╭─ Rows

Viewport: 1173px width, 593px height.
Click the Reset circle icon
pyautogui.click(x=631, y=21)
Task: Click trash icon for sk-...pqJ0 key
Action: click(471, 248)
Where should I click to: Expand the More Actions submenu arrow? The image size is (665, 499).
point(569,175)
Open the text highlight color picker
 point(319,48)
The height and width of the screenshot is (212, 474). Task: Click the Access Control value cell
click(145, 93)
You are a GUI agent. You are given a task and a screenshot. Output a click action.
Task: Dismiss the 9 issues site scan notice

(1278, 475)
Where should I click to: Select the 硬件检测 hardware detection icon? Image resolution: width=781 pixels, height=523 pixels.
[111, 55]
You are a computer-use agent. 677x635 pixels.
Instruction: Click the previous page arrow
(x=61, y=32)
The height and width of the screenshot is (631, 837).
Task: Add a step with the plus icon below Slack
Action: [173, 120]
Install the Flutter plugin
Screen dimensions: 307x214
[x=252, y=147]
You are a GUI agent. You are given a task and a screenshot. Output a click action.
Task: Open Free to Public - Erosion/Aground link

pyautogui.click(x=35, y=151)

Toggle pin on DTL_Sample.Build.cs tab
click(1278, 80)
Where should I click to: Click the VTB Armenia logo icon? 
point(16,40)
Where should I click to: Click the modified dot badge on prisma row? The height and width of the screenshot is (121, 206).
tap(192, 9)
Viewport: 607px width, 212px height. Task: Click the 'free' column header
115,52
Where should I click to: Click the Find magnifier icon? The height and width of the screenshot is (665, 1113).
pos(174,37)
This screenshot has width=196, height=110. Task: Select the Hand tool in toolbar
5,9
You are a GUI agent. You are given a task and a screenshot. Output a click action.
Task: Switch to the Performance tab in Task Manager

╰─

Quote the listing above word for word, every line included.

=== Answer to the task ===
Viewport: 1173px width, 593px height.
Click the Reset circle icon
pyautogui.click(x=631, y=21)
Task: Click trash icon for sk-...pqJ0 key
Action: click(471, 248)
Where should I click to: Expand the More Actions submenu arrow? The image size is (665, 499).
point(569,175)
Open the text highlight color picker
 point(319,48)
The height and width of the screenshot is (212, 474). Task: Click the Access Control value cell
click(145, 93)
You are a GUI agent. You are given a task and a screenshot. Output a click action.
Task: Dismiss the 9 issues site scan notice

(1278, 475)
Where should I click to: Select the 硬件检测 hardware detection icon? Image resolution: width=781 pixels, height=523 pixels.
[111, 55]
You are a computer-use agent. 677x635 pixels.
Instruction: Click the previous page arrow
(x=61, y=32)
The height and width of the screenshot is (631, 837).
Task: Add a step with the plus icon below Slack
Action: [173, 120]
Install the Flutter plugin
Screen dimensions: 307x214
[x=252, y=147]
You are a GUI agent. You are given a task and a screenshot. Output a click action.
Task: Open Free to Public - Erosion/Aground link

pyautogui.click(x=35, y=151)

Toggle pin on DTL_Sample.Build.cs tab
click(1278, 80)
Where should I click to: Click the VTB Armenia logo icon? 
point(16,40)
Where should I click to: Click the modified dot badge on prisma row? The height and width of the screenshot is (121, 206).
tap(192, 9)
Viewport: 607px width, 212px height. Task: Click the 'free' column header
115,52
Where should I click to: Click the Find magnifier icon? The height and width of the screenshot is (665, 1113).
pos(174,37)
This screenshot has width=196, height=110. Task: Select the Hand tool in toolbar
5,9
You are a GUI agent. You are given a task and a screenshot. Output a click action.
Task: Switch to the Performance tab in Task Manager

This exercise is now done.